**Texte à lire:**
================================
Sur la recevabilité des conclusions à fin d'annulation de la décision implicite de rejet :
2. M. C... persiste à demander en appel l'annulation de la décision implicite de rejet de sa demande indemnitaire préalable. Toutefois, ainsi que l'a jugé le tribunal administratif, la décision implicite de rejet née du silence gardée par la commune du Haillan sur sa réclamation préalable eu pour seul effet de lier le contentieux à l'égard de l'objet de la demande de l'intéressé qui en formulant des conclusions indemnitaires, a donné à l'ensemble de sa requête le caractère d'un recours de plein contentieux. Par suite, ses conclusions aux fins d'annulation de la décision implicite de rejet de sa demande indemnitaire préalable sont irrecevables et doivent donc être rejetées.
Sur les conclusions indemnitaires :
3. Aux termes de l'article L. 162-1 du code rural et de la pêche maritime : " Les chemins et sentiers d'exploitation sont ceux qui servent exclusivement à la communication entre divers fonds, ou à leur exploitation. Ils sont, en l'absence de titre, présumés appartenir aux propriétaires riverains, chacun en droit soi, mais l'usage en est commun à tous les intéressés. L'usage de ces chemins peut être interdit au public ".
4. Il résulte de l'instruction et il n'est pas contesté que le chemin en litige, limitrophe de la parcelle de M. C... et débouchant sur le chemin de Sourbey, constitue un ancien chemin d'exploitation, privé dont l'usage est commun à tous les propriétaires riverains au sens des dispositions précitées qui confèrent à chacun un droit de passage sans avoir à justifier d'une autorisation des autres propriétaires riverains. Contrairement à ce que soutient le requérant, l'impossibilité dans laquelle il se trouve de pouvoir utiliser ce chemin commun privé pour accéder à la maison d'habitation édifiée sur la parcelle AI 267, résulte non pas d'une interdiction résultant des courriers du maire en date des 26 mars 1990, du 27 avril 1991 et 31 octobre 2003, lesquels se bornent à rappeler les conditions d'accès prescrites par le permis de construire qui lui a été accordé et la nécessité de s'y conformer afin de prévenir les conflits de voisinage, mais de l'opposition de ses voisins à l'encontre desquels il a au demeurant déposé une main courante. Si M. C... entend obtenir le rétablissement du passage sur le chemin dont l'usage serait entravé par ses voisins, il lui appartient, s'il s'y croit fondé, de saisir les tribunaux de l'ordre judiciaire. Par ailleurs, le requérant se prévaut de l'article 2 du permis de construire délivré le 31 mars 1989 aux termes duquel " Le pétitionnaire cèdera le terrain nécessaire à l'élargissement du chemin se service permettant l'accès à la parcelle ", pour soutenir que son habitation bénéficiait d'un accès par ce chemin commun. Toutefois, le permis de construire étant délivré sous réserve du respect des droits des tiers, aucune faute ne peut être retenue à l'encontre de la commune du fait de cette mention. De même, la mention sur un courrier du centre des impôts fonciers d'une adresse au 4 ter chemin du Sourbey ne saurait suffire à elle seule pour établir que la commune aurait procédé à une numérotation à cette adresse alors que le permis de construire et le courrier du maire du 23 avril 1991 mentionnent un accès principal par la rue Victor Hugo. Par suite, en l'absence de faute de la commune de Haillan, les conclusions de M. C... tendant à la condamnation de la commune à lui verser une somme de 95 000 euros en réparation des préjudices qu'il estime avoir subis ne peuvent qu'être rejetées.
================================
**Données fournies:**
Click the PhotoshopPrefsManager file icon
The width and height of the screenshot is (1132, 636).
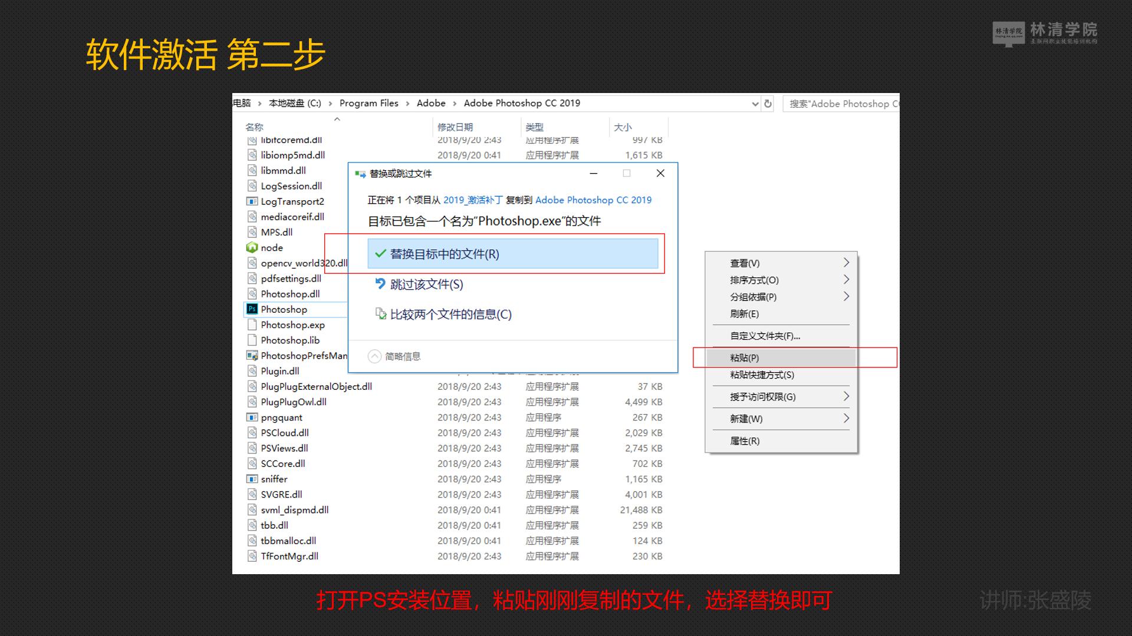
================================
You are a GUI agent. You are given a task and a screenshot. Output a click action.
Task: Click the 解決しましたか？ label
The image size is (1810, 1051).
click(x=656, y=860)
================================
**Énoncé:** Recopiez fidèlement le passage du texte à lire qui va de « Sur la recevabilité » à « donc être rejetées. ». Les items ne sont pas nécessaires ici.

**Réponse complète:**
Sur la recevabilité des conclusions à fin d'annulation de la décision implicite de rejet :
2. M. C... persiste à demander en appel l'annulation de la décision implicite de rejet de sa demande indemnitaire préalable. Toutefois, ainsi que l'a jugé le tribunal administratif, la décision implicite de rejet née du silence gardée par la commune du Haillan sur sa réclamation préalable eu pour seul effet de lier le contentieux à l'égard de l'objet de la demande de l'intéressé qui en formulant des conclusions indemnitaires, a donné à l'ensemble de sa requête le caractère d'un recours de plein contentieux. Par suite, ses conclusions aux fins d'annulation de la décision implicite de rejet de sa demande indemnitaire préalable sont irrecevables et doivent donc être rejetées.